Love for Enemies in the OT - Matt Lynch

It has become increasingly commonplace in popular theological works to draw a sharp contrast between Jesus’ teachings in the Sermon on the Mount and, well … the whole Old Testament. The most prominent verses cited as evidence are Jesus’ ‘you have heard it said … but I tell you’ statements, especially His statements about enemies. The assumption is that Jesus contrasts the ethics of the Old Testament with His ethics. Jesus says:
You have heard that it was said, ‘You shall love your neighbor and hate your enemy.’  But I say to you, Love your enemies and pray for those who persecute you. (Matt 5:43)
The proposed idea is that Jesus turns the vengeance-consumed Old Testament on its head.
As an Old Testament scholar, the proposed contrast is like nails on a chalkboard. In addition to the obvious point that the OT nowhere states that one ought to hate their enemy, and the fact that Jesus describes His teachings as law-fulfilling (Matt 5:17), there are serious problems with this view. I’ll focus on one in this first post, and offer it in the form of a positive thesis. Jesus gets His teaching on loving enemies from the Old Testament. Jesus’ teachings were in deep continuity with the Old Testament. As with other Jewish teachers of His day, Jesus validated it through reuse and reappropriation. And he did so along the grain of its core ethical teachings.
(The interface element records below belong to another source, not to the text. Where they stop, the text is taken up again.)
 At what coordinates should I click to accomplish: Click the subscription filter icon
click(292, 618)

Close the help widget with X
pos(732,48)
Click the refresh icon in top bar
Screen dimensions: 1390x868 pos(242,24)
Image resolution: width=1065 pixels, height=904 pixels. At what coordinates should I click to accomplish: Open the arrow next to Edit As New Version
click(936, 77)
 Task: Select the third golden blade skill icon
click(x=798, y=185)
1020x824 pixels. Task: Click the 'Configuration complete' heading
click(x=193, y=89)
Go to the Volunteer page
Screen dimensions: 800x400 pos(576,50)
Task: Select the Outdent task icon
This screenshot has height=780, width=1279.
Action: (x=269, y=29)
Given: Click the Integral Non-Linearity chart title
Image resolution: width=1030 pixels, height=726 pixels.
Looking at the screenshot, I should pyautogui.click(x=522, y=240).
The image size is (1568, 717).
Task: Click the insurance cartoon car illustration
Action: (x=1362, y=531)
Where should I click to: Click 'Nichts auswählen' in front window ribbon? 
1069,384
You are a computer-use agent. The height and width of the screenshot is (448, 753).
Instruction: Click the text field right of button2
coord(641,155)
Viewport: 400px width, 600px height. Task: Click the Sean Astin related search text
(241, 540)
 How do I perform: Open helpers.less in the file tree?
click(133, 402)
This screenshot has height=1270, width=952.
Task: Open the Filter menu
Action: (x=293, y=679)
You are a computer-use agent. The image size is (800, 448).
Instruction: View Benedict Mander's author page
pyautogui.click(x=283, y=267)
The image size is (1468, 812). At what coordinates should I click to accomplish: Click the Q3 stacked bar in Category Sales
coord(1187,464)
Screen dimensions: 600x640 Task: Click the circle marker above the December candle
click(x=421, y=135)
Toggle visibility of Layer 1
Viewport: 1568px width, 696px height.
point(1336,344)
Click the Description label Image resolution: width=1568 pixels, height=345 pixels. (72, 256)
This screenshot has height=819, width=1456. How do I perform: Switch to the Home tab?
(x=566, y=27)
So what about those enemies in the Old Testament? Weren’t they all to be stoned or run through with swords? We read in Proverbs 25:21:
If your enemies are hungry, give them bread to eat; and if they are thirsty, give them water to drink.
That sounds like something out of the New Testament, no? Paul quotes this proverb in Romans 12:20, most likely as a specific instantiation of Jesus’ command in the Sermon on the Mount.
And in a world where donkeys and oxen were means of personal livelihood, it is no small thing that the law commands God’s people to love their enemy by rescuing and returning their animals:
When you come upon your enemy’s ox or donkey going astray, you shall bring it back. When you see the donkey of one who hates you lying under its burden and you would hold back from setting it free, you must help to set it free. (Exod 23:4-5)
Love for one’s enemy even extended to his animal.
It may come as a surprise that some specific teachings on showing love toward enemies appear only in the Old Testament. The Wisdom books warn hearers not to rejoice when enemies face disaster (e.g., Prov 24:17; Job 31:29; cf. Oba 1:12). Proverbs—and we have to remember that these were ‘popular sayings’—even states that those who rejoice over another’s misfortune ‘will not go unpunished’ (17:15).